THINGS TO DO
[A] Retype the passage of the program slicing notes below, starting with "Instruction 4 has" and going on through "to read counts)".
[B] Write what comes next in the program slicing notes below, picking up after their last line.

TEXT SECTION
CSE 662 Fall 2019 - Program Slicing (continued)

Program Slicing (continued)

CSE 662 Fall 2019

September 24

Program Slicing Recap

  • Dead Code Elimination
  • Highlight Dependent Instructions
  • Delta Programs
  • Optimization

01:        read(N)
02:        Z := 0
03:        I := 1
04:        while (I < N) do
05:          read(X)
06:          if (X < 0) then
07:            Y := f1(X)
             else
08:            Y := f2(X)
             end if
09:          Z = f3(Z, Y)
10:          I = I + 1
           end while
11:        write(Z)
    
Agrawal et. a. Dynamic Slicing in the Presence of Unconstrained Pointers

Control Flow Graph

Data Flow Dependency

Instruction 4 has a data dependency on 1


01:        read(N)
02:        Z := 0
03:        I := 1
04:        while (I < N) do
    

Data Flow Dependency

Instruction 11 has a data dependency on both 2 and 9
(any unbroken path from write to read counts)


02:        Z := 0
           ...
04:        while (I < N) do
           ...
09:          Z = f3(Z, Y)
           ...
           end while
11:        write(Z)
    

Control Flow Dependency

Instruction 8 has a control flow dependency from 6
Instruction 9 has a control flow dependency from 4


04:        while (I < N) do
06:          if (X < 0) then
             else
08:            Y := f2(X)
09:          Z = f3(Z, Y)
    

Slicing

Target: Start with a line and a set of variables.

Goal: Find the subset of the program that generates the same values for the specified variables.

Slicing Algorithm

  1. Assume that the target line reads from the target variables
  2. Compute the transitive closure of all data dependencies
  3. Add in control dependencies to any available statement
  4. Repeat from step 2 until nothing new is added

Function Slices

  • Simple: Treat $f(a, b, c)$ as a read/write to/from a, b, c.

DATA UNDER STUDY
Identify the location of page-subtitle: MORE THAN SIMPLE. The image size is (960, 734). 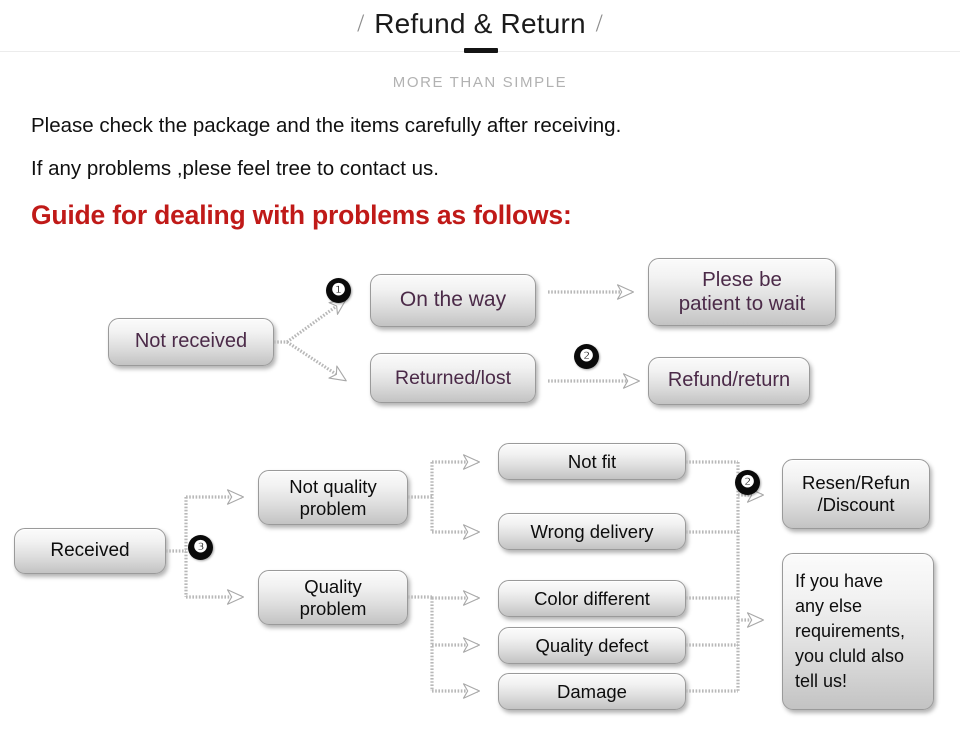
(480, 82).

---

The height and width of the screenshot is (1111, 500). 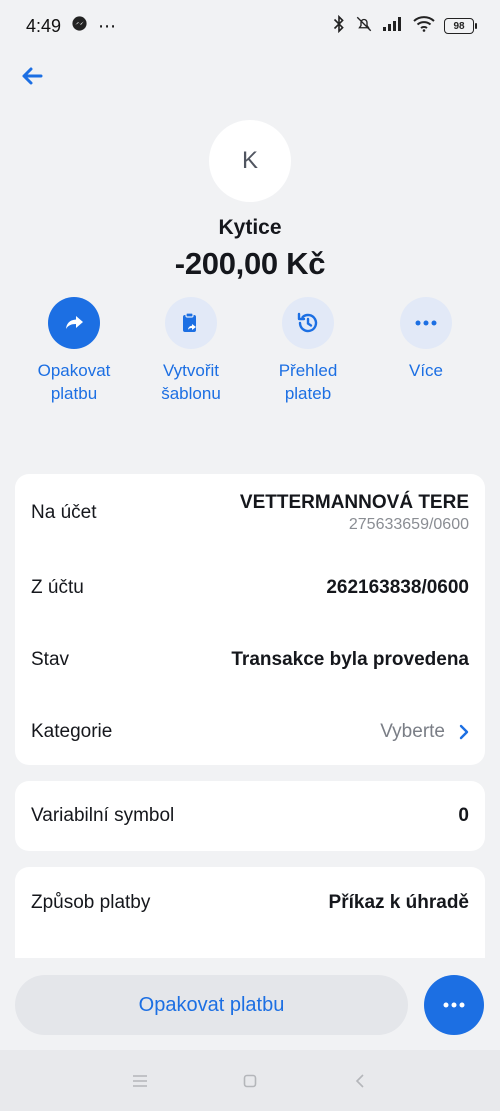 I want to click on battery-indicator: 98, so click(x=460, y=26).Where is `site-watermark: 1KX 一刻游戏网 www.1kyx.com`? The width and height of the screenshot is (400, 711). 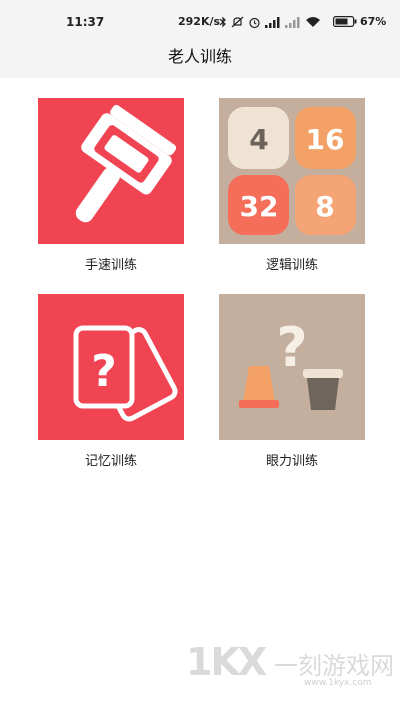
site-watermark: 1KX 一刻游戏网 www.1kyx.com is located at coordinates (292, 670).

==

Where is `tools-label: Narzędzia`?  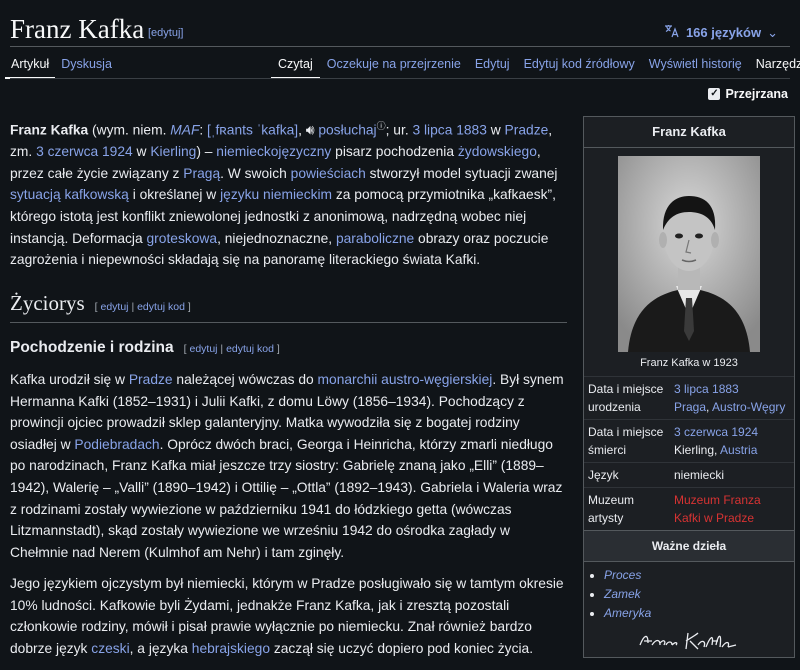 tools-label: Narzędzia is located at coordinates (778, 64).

ANSWERS FOR EACH ITEM
[A]
Instruction 4 has a data dependency on 1


01:        read(N)
02:        Z := 0
03:        I := 1
04:        while (I < N) do
    

Data Flow Dependency

Instruction 11 has a data dependency on both 2 and 9
(any unbroken path from write to read counts)

[B]
  • Moderate: Expand out/inline $f(a, b, c)$ then go as normal.
  • Up/Down Flow

Up/Down Flow

For call $f(a, b, c)$ with $f$ defined as $\texttt{def } f(x, y, z)$.

      define f(x, y, z):
1:      x = y + z
2:      z = y * z
      end
    
  1. Add virtual write instructions for each: x, y, z at the start.
  2. For each variable, compute the slice targetting the variable on the last line of the function. Note down which virtual writes appear in the slice
  3. Treat each call site as one write for each variable, using the virtual writes to determine which variables the writes depend on.

Worst case assumptions:

  • Every variable depends on every other variable
  • Every call site depends on every other call sites (external state)

Pointers


1:    x = 2
2:    y = 3
3:    *z = 4
4:    write(x)    
    

Does $x$ on the last line depend on line 3?

It depends on what $z$ is

Not just pointers


1:    x[0] = 2
2:    x[1] = 3
3:    x[z] = 4
4:    write(x[0])
    

Does $x[0]$ on the last line depend on line 3?

It also depends on what $z$ is

Which value gets written to can change at runtime.

Idea 1: Worst-case assumptions

  • Every variable access depends on all preceeding pointer assignments
  • Every pointer reference depends on all preceding assignments

Slightly tighter restrictions possible if referring to an array/struct instead of a pointer

Idea 2: Determine possible program states

Example


        struct { int curr; LL *next } LL;
1:      read(N)
2:      I := 0
3:      X := new LL { -1, null }
4:      Y := &X->curr
5:      while(I < N)
6:        X := new LL { I, X }
7:        Y := X->next->curr
8:        I := I + 1
        end while
9:      print_ll(X)
    

What does X depend on as of line 6?

Consider possible state trajectories

  1. { N = [read value] (line 1) }
  2. + { I = 0 (line 2) }
  3. + { X = ptr to $\ell_1$ (line 3); $\ell_1$ = { -1, null } (line 3) }
  4. + { Y = ptr to $\ell_1$.curr; (line 4) }
  5. nothing added
  6. + { X = ptr to $\ell_2$ (line 6); $\ell_2$ = { 0, ptr to $\ell_1$ } (line 6) }
    OR nothing added

View each entry in the state trajectory as a set of possible states

{N = [read value] (line 1);
I = 0 (line 2);
$\ell_1$ = { -1, null } (line 3);
Y = ptr to $\ell_1$.curr; (line 4);
X = ptr to $\ell_2$ (line 6);
$\ell_2$ = { 0, ptr to $\ell_1$ } (line 6) }
OR
{N = [read value] (line 1);
I = 0 (line 2);
X = ptr to $\ell_1$ (line 3);
$\ell_1$ = { -1, null } (line 3);
Y = ptr to $\ell_1$.curr; (line 4); }
{N = [read value] (line 1);
I = 0 (line 2);
$\ell_1$ = { -1, null } (line 3);
Y = ptr to $\ell_1$.curr; (line 4);
X = ptr to $\ell_2$ OR $\ell_1$ (lines 3 or 6)
$\ell_2$ = { 0, ptr to $\ell_1$ } (line 6) }

Problem: Infinite possible states!

Each time through the loop we get another $\ell$ assigned.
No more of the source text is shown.